Hi,
I'm working on a slightly large application and I'm trying to model it as a
some kind of plugin architecture so that it modular and I can enable or
take out features without lot of code changes.
One of the issues I faced was that the wanted to add some methods to a
class only when a feature/plugin is enabled.
Here is a simplified version of what I have:
class Place(Mixable):
def __init__(self, name):
self.name = name
def get_users(self):
return "users-of-{}".format(self.name)
def get_links(self):
return "links-of-{}".format(self.name)
There are couple of issues with this.
1. The logic for computing users or links doesn't really belong to this
file. I wanted to that in a separate module for modularity.
2. The Place class will become too large to manage over time.
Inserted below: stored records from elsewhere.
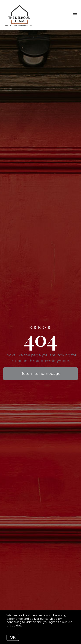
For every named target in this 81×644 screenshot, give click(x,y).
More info (29, 625)
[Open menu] (75, 15)
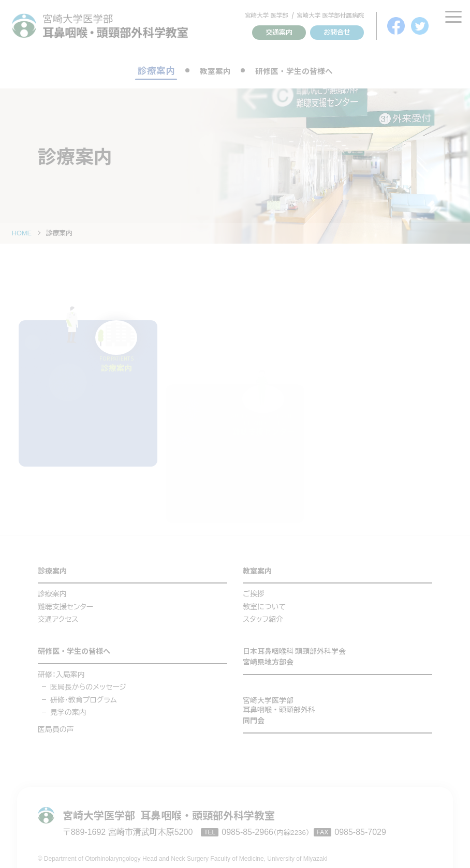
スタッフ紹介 (263, 613)
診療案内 (56, 564)
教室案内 (207, 70)
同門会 (337, 708)
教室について (264, 601)
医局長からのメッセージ (88, 683)
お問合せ (337, 32)
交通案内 (279, 32)
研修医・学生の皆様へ (298, 70)
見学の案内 (68, 709)
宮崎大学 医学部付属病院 (330, 16)
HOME (22, 233)
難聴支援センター (66, 601)
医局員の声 (56, 726)
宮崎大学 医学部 (267, 16)
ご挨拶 (254, 588)
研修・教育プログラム (83, 696)
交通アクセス (58, 613)
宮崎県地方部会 (337, 652)
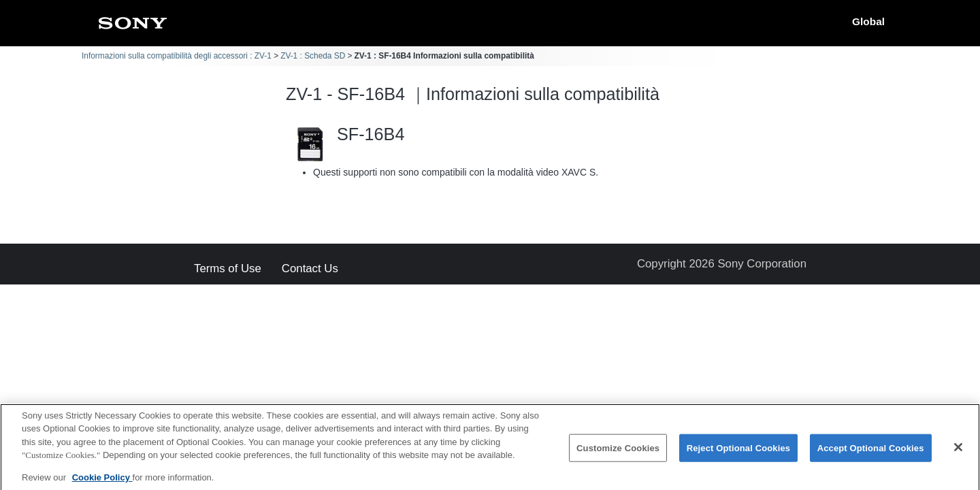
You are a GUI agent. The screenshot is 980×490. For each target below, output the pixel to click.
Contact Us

So, I came up with the following approach to address these issues.
# place.py
class Mixable(object):
"""Magic class to allow adding mixins to the class at run-time.
"""
@classmethod
def mixin(cls, mixin):
"""Decorator to add a mixin to the class runtime.
"""
cls.__bases__ = cls.__bases__ + (mixin,)
class Place(Mixable):
def __init__(self, name):
self.name = name
# users.py
@Place.mixin
class UsersMixin(object):
def get_users(self):
return "users-of-{}".format(self.name)
# links.py
@Place.mixin
class LinksMixin(object):
def get_links(self):
return "links-of-{}".format(self.name)
p = Place('bangalore')
print(p.get_users())
print(p.get_links())
With this I was able to split the class into 3 files and now I have
flexibility of deciding which features enable from a config file.
What do you guys think of this approach?
Is this a good practice?
Are there any know flaws in this approach?
How did you solve that issue when you faced similar situation?